**WHAT THE TASK REQUIRES**
Show every line from the entries that follow which holds the word "computer".

**MATERIAL PROVIDED**
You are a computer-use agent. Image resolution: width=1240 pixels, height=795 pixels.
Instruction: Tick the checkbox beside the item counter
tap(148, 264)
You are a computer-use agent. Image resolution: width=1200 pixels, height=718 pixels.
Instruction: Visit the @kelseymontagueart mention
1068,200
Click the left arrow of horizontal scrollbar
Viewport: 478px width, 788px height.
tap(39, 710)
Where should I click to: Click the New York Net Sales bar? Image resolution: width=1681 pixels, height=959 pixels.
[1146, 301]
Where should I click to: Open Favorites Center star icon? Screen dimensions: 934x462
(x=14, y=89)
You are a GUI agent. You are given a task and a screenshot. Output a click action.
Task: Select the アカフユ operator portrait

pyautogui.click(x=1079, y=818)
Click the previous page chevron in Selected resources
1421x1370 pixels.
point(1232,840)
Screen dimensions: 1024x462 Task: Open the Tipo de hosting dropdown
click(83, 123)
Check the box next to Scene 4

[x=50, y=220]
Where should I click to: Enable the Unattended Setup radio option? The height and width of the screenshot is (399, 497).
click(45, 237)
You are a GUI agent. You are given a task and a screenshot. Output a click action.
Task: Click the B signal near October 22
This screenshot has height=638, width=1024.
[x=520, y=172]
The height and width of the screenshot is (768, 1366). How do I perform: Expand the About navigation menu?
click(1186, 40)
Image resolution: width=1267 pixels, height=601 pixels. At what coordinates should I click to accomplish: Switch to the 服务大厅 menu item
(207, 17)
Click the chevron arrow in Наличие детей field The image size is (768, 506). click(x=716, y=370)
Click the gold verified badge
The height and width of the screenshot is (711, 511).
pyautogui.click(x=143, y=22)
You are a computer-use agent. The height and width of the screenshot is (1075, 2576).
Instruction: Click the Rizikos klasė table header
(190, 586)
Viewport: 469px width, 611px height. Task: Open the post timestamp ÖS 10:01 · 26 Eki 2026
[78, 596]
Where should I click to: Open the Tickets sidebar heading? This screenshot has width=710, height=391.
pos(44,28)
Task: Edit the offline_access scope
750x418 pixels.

**ANSWER BOX**
You are a computer-use agent. Image resolution: width=1240 pixels, height=795 pixels.
You are a computer-use agent. Image resolution: width=1200 pixels, height=718 pixels.
You are a computer-use agent. The height and width of the screenshot is (1075, 2576).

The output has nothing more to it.